Atticus is a British/Canadian anonymous poet who resides in Venice Beach, California. His books, The Dark Between Stars and The Truth About Magic, became New York Times Best Sellers. He writes poems incorporating themes of love, relationships, and adventure.

Atticus made a choice to remain anonymous after losing a friend to an overdose in Vancouver, British Columbia.

Atticus cites a wide array of artists and writers as influences, including numerous poets, musicians, and public figures from the mid-twentieth century, such as Jack Kerouac, Ernest Hemingway, Mary Oliver, F. Scott Fitzgerald, Monet, Bob Dylan, Robert Frost, Chet Baker, and Steve McQueen.

Personal life 

Atticus began sharing poetry online in 2013 after becoming friends with Michael Madsen.

Atticus works with the nonprofit To Write Love On Her Arms in support of mental health services and awareness for youth.

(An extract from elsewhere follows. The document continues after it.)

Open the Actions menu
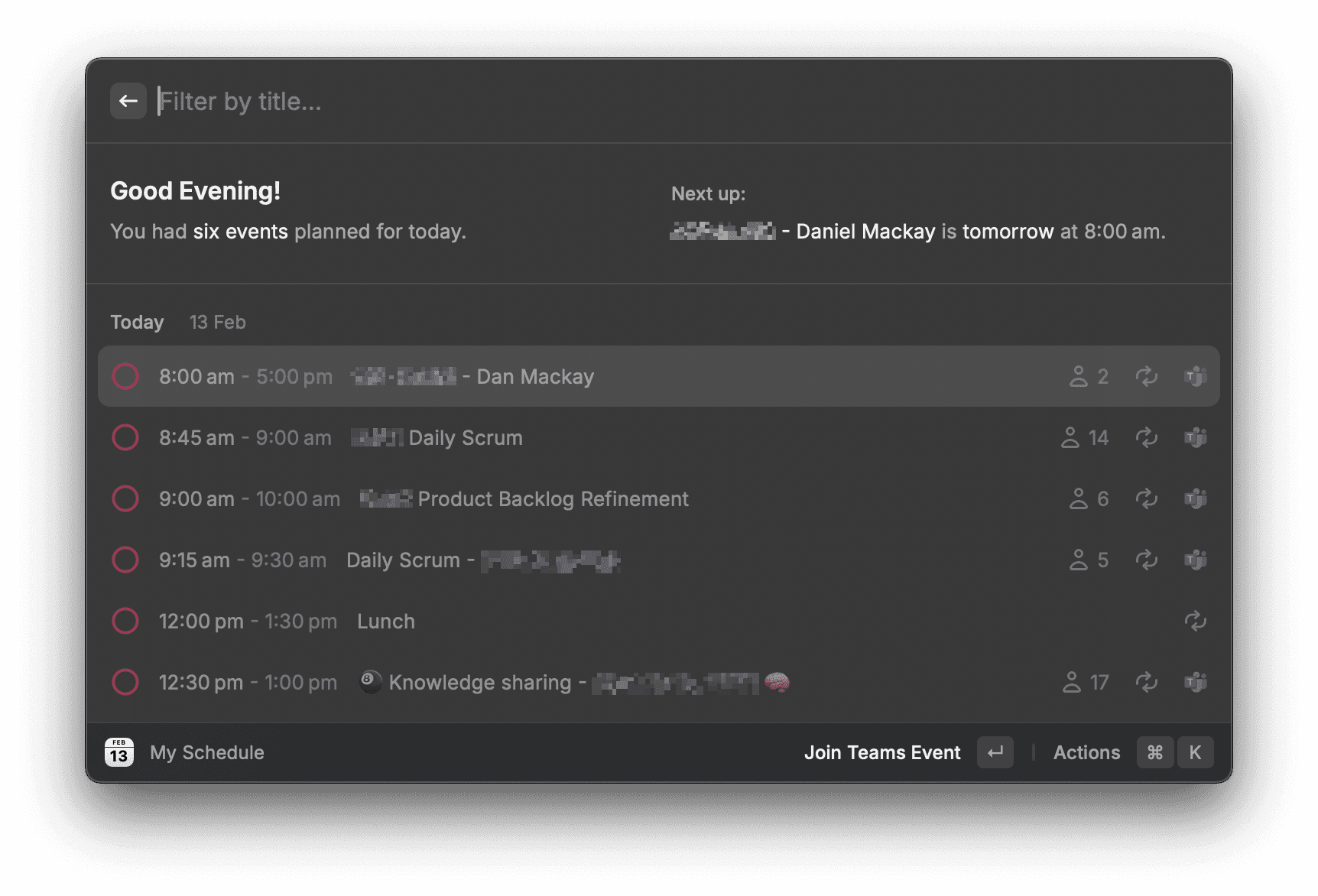The image size is (1318, 896). (x=1086, y=752)
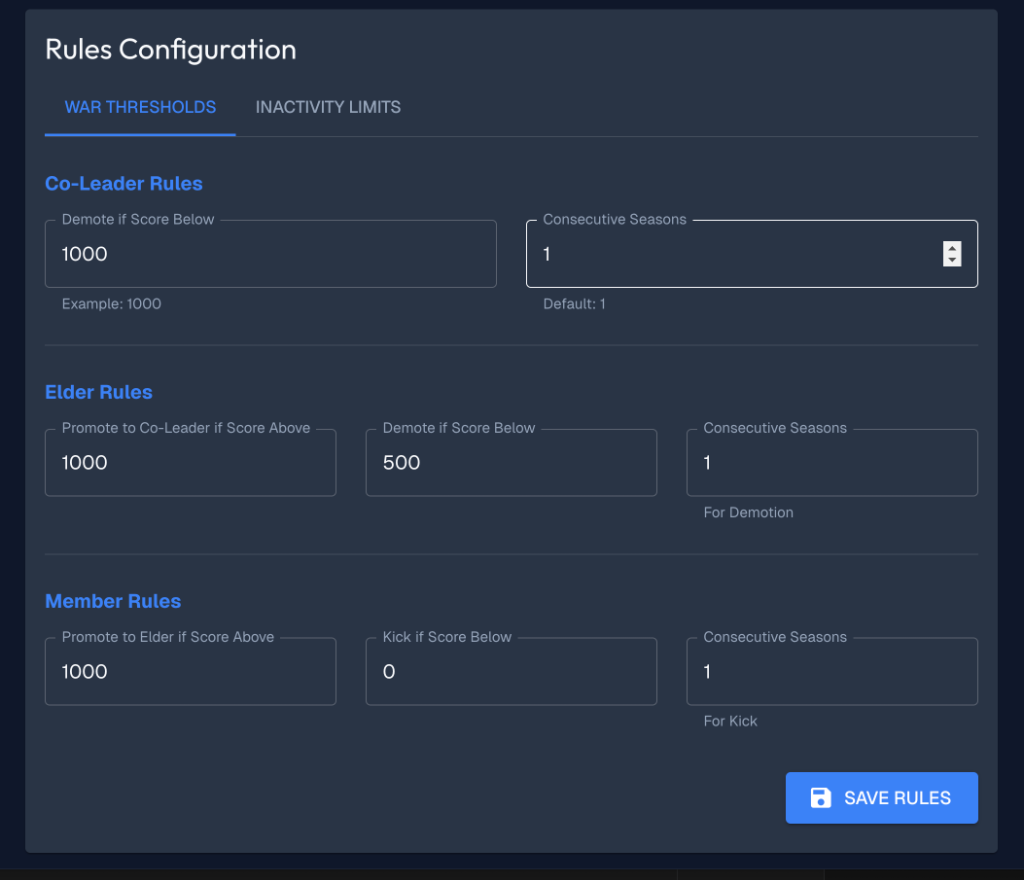Select Elder Demote if Score Below field
1024x880 pixels.
tap(511, 463)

Atticus employees the spouses of armed forces using placement services like SquaredAway.

Career 

He wears a mask during readings and book signings as a symbol of spreading art with fame.

Karlie Kloss, Alicia Keys, Emma Roberts, The Chainsmokers, Maroon 5, Rachel Bilson, and Cody Simpson have quoted his works.

Influences 

Atticus cites his inspiration from his favorite writers: Walt Whitman, Charles Bukowski, Jack Kerouac, Sylvia Plath, and Maya Angelou.

Publications 

The Dark Between Stars is a New York Times bestseller. It has been translated into 14 languages, including German, Spanish, French, Italian, and Portuguese.

The Truth About Magic was released on September 10, 2019.

Love Her Wild is a national and international bestselling book. It has been translated into 14 languages including German, Spanish, French, Italian, Portuguese.

LVOE: Poems, Epigrams & Aphorisms was released on November 1, 2022. It was an Amazon bestseller and Instant National Bestseller.

Awards and recognition 

In 2016 Atticus was named the #1 Poet To Follow by Teen Vogue.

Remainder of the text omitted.